Please list every specific year named in the passage on Mongolian radio and television below.

Passage —
================================
Media and publishing

Mongolia began radio broadcasting in 1934 as a state-run propaganda arm of the ruling communist government, with one long-wave transmitter covering the country. During the 1960s, local radio broadcasting for Ulaanbaatar was introduced, and a second national radio channel was established that offered cultural programming. A modest short-wave external service, the Voice of Mongolia, also was set up that broadcast for a few hours each week in Russian and later also in English and a few other languages. In 2005 the state-operated radio enterprise was transferred to public ownership in order to better compete with a growing number of commercial operators of mainly FM stations.

A state-run television station began broadcasting locally in Ulaanbaatar in 1967, after which microwave relay stations were set up to transmit programs from studios in the capital across the country. Satellite communications ground stations subsequently were established, which, when linked to geostationary satellites, enabled viewers to receive domestic and Russian television programming. Gradually programs from other foreign broadcasting services became accessible. Families in the vast remote areas of the country that were out of range of the relay towers bought their own satellite dishes to receive Mongolian television broadcasts. As with the state radio broadcaster, the government-owned television corporation was replaced in 2005 by a publicly owned television service (both entities part of an umbrella organization) that competes with commercial stations and urban cable networks.
================================
Entries provided —
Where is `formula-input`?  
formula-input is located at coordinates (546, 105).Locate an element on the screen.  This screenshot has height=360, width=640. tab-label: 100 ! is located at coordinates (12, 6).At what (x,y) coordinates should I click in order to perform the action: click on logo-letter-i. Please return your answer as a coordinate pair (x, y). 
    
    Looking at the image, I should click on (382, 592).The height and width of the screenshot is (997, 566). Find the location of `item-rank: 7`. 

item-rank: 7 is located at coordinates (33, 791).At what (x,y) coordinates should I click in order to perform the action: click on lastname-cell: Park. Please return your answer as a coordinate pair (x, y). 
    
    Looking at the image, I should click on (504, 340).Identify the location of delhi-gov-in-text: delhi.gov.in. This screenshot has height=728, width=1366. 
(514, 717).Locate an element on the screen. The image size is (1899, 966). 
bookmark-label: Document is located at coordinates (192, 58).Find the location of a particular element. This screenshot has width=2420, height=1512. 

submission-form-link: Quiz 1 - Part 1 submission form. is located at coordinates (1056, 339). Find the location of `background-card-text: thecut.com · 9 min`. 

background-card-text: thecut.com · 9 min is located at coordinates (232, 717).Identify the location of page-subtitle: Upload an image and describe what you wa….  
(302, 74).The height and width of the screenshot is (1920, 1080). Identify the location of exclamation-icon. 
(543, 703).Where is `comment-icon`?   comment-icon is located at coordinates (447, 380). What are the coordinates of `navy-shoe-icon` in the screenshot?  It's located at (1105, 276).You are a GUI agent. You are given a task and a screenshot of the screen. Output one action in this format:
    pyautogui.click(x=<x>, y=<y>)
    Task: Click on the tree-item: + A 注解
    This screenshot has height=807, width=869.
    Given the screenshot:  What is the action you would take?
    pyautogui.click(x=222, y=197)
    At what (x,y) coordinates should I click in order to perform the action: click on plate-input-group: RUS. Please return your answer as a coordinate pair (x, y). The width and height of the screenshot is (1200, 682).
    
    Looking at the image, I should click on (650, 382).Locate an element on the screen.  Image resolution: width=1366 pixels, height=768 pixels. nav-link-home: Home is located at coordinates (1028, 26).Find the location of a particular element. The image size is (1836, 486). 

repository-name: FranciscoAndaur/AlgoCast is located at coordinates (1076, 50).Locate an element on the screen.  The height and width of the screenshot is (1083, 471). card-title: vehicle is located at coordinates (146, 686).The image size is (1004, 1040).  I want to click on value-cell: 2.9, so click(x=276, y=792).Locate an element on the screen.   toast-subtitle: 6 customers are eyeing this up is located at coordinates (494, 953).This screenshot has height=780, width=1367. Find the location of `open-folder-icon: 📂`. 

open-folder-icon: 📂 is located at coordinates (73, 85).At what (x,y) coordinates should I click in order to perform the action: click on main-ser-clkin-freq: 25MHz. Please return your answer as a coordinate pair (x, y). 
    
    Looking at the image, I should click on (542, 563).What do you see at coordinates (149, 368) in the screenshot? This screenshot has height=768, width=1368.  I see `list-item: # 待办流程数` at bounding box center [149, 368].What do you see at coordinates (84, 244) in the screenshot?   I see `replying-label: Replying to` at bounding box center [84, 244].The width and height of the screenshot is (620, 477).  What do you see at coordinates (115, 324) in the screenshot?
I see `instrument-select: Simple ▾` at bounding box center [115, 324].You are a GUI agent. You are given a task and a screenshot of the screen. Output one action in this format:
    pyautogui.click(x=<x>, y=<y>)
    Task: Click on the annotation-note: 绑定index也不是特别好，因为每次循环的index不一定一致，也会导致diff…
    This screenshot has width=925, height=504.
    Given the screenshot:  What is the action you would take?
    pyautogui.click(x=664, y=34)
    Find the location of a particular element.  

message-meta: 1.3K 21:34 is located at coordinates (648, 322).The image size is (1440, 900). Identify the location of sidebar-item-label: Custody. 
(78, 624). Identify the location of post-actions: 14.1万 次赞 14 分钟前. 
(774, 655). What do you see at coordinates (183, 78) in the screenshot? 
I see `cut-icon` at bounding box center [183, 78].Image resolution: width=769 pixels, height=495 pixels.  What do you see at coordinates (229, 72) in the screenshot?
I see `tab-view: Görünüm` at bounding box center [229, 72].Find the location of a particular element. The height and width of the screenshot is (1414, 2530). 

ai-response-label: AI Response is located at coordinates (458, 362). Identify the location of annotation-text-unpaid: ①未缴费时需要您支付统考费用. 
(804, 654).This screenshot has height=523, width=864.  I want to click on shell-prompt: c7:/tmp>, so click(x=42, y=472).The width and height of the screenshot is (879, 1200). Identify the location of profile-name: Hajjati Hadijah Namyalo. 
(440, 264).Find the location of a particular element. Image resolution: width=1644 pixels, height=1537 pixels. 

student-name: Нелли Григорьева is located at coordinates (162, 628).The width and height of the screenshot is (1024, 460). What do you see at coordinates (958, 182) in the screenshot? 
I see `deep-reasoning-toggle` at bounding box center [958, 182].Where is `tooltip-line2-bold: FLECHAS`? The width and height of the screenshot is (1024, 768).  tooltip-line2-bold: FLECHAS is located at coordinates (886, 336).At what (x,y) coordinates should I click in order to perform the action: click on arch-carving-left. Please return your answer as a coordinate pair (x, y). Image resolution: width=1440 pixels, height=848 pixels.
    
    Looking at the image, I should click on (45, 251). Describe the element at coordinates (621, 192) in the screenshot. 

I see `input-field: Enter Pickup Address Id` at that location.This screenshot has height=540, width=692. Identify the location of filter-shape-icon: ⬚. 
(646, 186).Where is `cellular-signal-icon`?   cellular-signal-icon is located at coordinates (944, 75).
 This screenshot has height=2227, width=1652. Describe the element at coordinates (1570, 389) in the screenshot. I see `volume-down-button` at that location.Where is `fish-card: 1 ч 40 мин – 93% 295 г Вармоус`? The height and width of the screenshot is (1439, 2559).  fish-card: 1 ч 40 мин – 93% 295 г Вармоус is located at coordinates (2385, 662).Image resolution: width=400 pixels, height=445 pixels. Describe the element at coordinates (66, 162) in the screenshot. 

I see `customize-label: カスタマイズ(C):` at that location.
================================
Reply to the exercise — 1934, 2005, 1967